You don't need to care about this when using SSDs/HDDs.
> With what access policies?
Whichever is defined in your code, no restrictions unlike in S3. No need to study complicated AWS documentation and navigate through multiple consoles (this also costs you salaries by the way). No risk of leaking files due to misconfigured cloud services.
> With what backup strategy?
Automatically backed up with rest of your server data, no need to spend time on this.
You do need to care when you move beyond a single server in a closet that runs your database, webserver and storage.
> No risk of leaking files due to misconfigured cloud services.
One misconfigured .htaccess file for example, could result in leaking files.

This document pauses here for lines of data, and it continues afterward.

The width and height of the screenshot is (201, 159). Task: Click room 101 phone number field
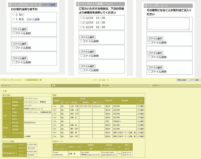click(85, 106)
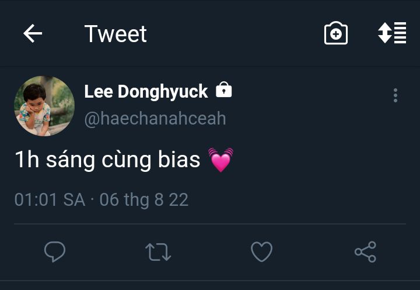
Task: Tap the pink heart emoji in tweet
Action: pyautogui.click(x=221, y=160)
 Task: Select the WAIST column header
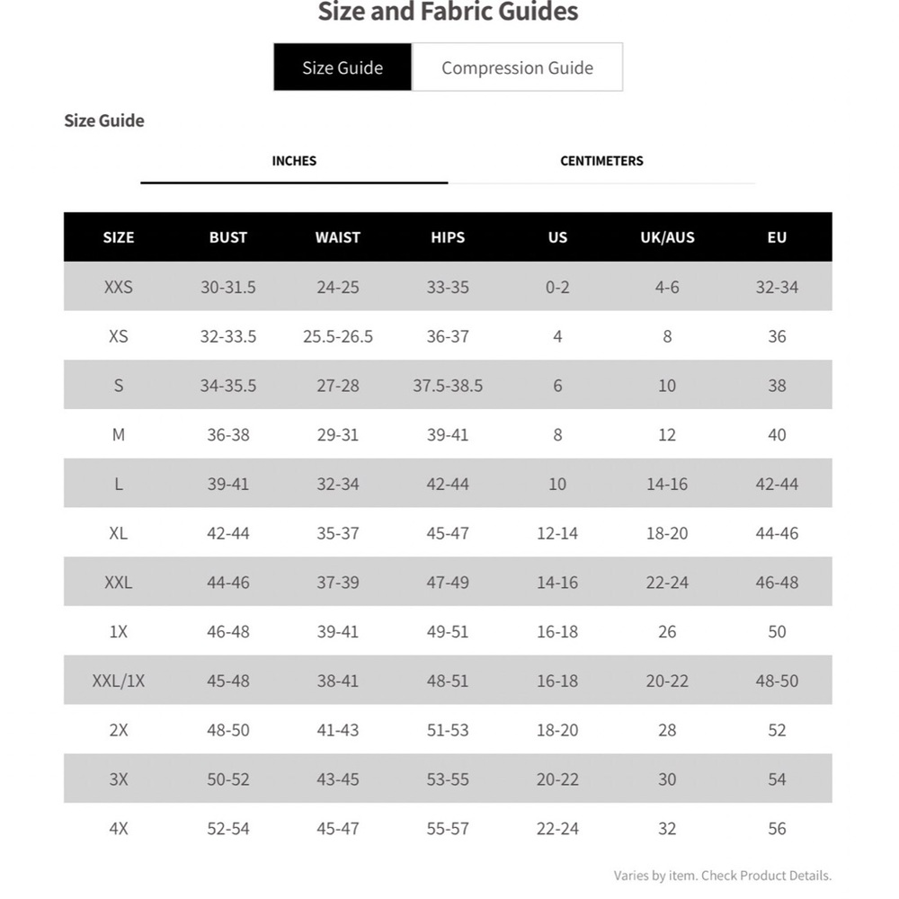[x=337, y=237]
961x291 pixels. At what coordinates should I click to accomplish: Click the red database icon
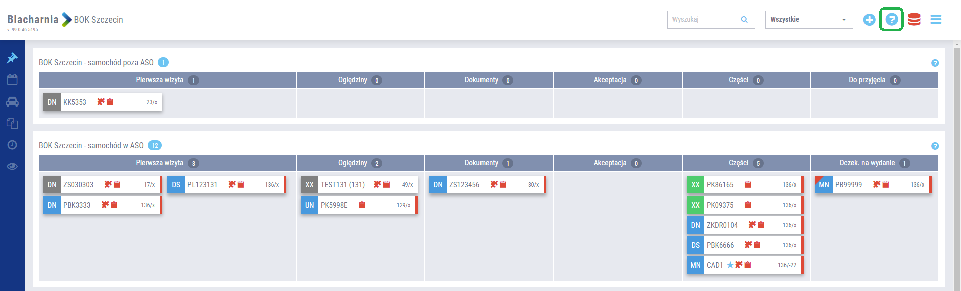coord(914,20)
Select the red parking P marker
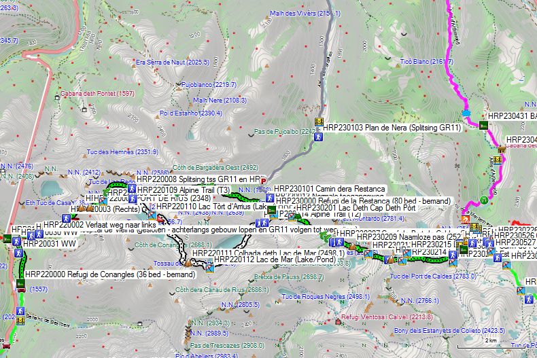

First, I hope nobody is using Apache anymore, second, you typically store files outside of web directory.
> One misconfigured .htaccess file for example, could result in leaking files.
I don't think you are making a compelling case here, since both scenarios result in an undesirable exposure. Unless your point is both cloud services and local file systems can be equally exploited?
There may be some additional features that S3 has over a direct filesystem write to a SSD in your closet. The people paying for cloud spend are paying for those features.
Question: How do you save a small fortune in cloud savings?
Answer: First start with a large fortune.
I think you mean a small fraction of 3 engineers. And small fractions aren't that small.
If you have a router that lets you inspect data flowing out, you'll be astonished at what your little Nanit cam exfiltrates from your home network. Even if you don't pay for their subscription service, they still attempt to exfil all of the video footage caught on your camera to their servers. You can block it and it will still work, but you shouldn't have to do that in the first place if you don't pay for their cloud service.
Stay away if you value your privacy.
Have you ever thought of using a postgresql db (also on aws) to store those files and use CDC to publish messages about those files to a kafka topic? In your original way, we need 3 aws services: s3, lambda and sqs. With this way, we need 2: postgresql and kafka. I'm not sure how well this method works though :-)
1GB with the bytea data type (https://www.postgresql.org/docs/current/datatype-binary.html) and 4TB with the BLOB data type (https://wiki.postgresql.org/wiki/BinaryFilesInDB).
So if you have experience with this and it did work well, I'm curious to hear about it! That's why i asked about if it worked well, not about the maximum size postgres allowed in various data types.
If you have no experience with it, but are just posting advice based on what AI tells you about max sizes of data allowed by pg that I can get from the same source too, then okay, fair enough, and certainly no need to give me any more of that!
Why hesitant? Just ask AI. It'll tell you how to do it and then you can experiment it yourself.
But then you also have to think about file uploads and file downloads. You cannot have a single server fulfilling all the roles, otherwise you have a bottleneck.
So this file storage became a private backend service that end-users never access directly. I have added upload services, whose sole purpose is to allow users to upload files and only then upload them to this central file store, essentially creating a distributed file upload queue(there is also a bit more logic regarding file id creation and validation).
Secondly, own CDN was needed for downloads. But only because I use custom access handling and could not have used any of the commercial services(though they do support access via tokens, it just was not working for me). This was tricky because I wanted for the nodes to distribute files between themselves and not always fetch them from the origin to avoid network costs on the origin server. So they had to find each other, talk to each other and know who has which file.
In short, rolling your own is not as hard as it might seem and should be preferable. Maybe to save time, use cloud at the beginning, but once you are up and running and your business idea is validated by having customer, immediately move to your own infra in order to avoid astronomical costs of cloud services.
btw, i also do video processing like mentioned in the blog post :)
just sounded less attractive
We could just use something like that
Or there is that other Object storage solution called R1 from Cloudflare.